Morgan roule des yeux, un petit sourire sur les lèvres.

— Le jour où tu auras fini d'être désagréable n'est pas près d'arriver. Enfin, d'un côté, ça me donne une idée du délai que j'ai pour proposer à ma beauté Olive de sortir avec moi. Je te promets de la chouchouter comme je te chouchoute.
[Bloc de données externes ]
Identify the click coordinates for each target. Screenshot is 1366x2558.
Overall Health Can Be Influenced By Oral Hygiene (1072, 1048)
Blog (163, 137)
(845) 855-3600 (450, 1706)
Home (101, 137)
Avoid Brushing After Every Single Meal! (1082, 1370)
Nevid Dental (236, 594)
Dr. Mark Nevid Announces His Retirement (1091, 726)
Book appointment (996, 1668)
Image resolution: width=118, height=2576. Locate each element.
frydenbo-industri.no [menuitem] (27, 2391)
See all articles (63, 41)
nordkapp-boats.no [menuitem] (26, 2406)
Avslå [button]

J'ai fini par comprendre que Morgan ne connaît Olive qu'à travers les vidéos que je lui ai envoyé·ées. Cependant, la réalité de son attirance pour ma partenaire m'échappe toujours.

— Ne te fais pas d'illusions, lui répondé-je. Tu ne sens pas assez mauvais des pieds pour lui plaire.

— Ah ! Zut. Il ne me reste donc plus qu'à être comme toi : pénible.

— Arrête, tu sais que ça fait partie de mon charme, c'est toi même qui l'a dit.

— Pff, tu es crédule, ma belle.

— Et toi, pas crédible.

Morgan éclate de rire.

— Très bien, concède-t-iel en pouffant. T'as gagné, mon amour.

Je roule des épaules, fière de moi et iel m'assome avec notre cahier commun. Je lui lance un regard amusé tandis qu'iel s'en va chercher notre dîner dans la voiture. Je crois que je me suis habituée à Morgan et au mystère qui l'entoure. Oui, je regarde souvent mon portable dans l'espoir d'y croiser un message ou un appel d'Olive. Elle me manque, c'est indéniable. Si Olive m'apaise, me rassure, Morgan m'insuffle une énergie nouvelle, une volonté de continuer, malgré l'état catastrophique de ma vie. Alors, ensemble, on continue ce que l'on sait faire : transformer chaque jour en histoire, colorer notre existence avec le pinceau de notre créativité.